(Information given Opens)

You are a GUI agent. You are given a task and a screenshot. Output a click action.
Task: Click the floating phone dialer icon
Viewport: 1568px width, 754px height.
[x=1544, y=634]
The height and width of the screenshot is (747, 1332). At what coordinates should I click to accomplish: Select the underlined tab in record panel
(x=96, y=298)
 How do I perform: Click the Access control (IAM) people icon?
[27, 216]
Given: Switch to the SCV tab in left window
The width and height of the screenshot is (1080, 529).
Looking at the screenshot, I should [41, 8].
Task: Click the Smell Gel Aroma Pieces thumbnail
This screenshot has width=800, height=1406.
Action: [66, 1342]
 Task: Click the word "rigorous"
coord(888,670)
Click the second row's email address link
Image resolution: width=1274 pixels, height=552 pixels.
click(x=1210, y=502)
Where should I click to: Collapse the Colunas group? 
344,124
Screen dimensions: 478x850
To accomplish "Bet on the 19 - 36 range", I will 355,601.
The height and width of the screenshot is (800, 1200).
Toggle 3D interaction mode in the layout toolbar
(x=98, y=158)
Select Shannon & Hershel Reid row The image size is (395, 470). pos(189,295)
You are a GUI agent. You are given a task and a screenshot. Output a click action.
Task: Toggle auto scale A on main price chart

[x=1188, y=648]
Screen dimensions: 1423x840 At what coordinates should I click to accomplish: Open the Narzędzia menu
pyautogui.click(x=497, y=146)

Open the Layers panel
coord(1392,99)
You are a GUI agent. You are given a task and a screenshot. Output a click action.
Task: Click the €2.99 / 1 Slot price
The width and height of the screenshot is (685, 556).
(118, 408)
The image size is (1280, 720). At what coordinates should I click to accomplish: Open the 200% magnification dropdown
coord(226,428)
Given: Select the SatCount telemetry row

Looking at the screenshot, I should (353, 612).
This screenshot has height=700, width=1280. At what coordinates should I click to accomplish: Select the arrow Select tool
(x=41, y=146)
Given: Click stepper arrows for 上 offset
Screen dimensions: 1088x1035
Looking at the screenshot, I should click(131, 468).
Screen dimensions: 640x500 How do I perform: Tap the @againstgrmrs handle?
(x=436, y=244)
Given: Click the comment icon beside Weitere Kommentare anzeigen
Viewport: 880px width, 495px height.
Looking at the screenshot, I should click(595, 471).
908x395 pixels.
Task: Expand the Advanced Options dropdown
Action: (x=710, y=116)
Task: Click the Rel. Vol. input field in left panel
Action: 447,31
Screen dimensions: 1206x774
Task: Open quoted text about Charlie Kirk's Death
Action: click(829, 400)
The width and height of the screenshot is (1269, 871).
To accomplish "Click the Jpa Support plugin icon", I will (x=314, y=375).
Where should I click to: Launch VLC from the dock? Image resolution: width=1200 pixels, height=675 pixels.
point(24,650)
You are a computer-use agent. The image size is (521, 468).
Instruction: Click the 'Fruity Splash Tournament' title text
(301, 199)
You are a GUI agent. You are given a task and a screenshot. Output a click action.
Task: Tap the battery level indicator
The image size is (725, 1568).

(Information given Closes)

Problem details |
Copy each line from the data that features the string "will".

Exercise response |
To accomplish "Bet on the 19 - 36 range", I will 355,601.
To accomplish "Click the Jpa Support plugin icon", I will (x=314, y=375).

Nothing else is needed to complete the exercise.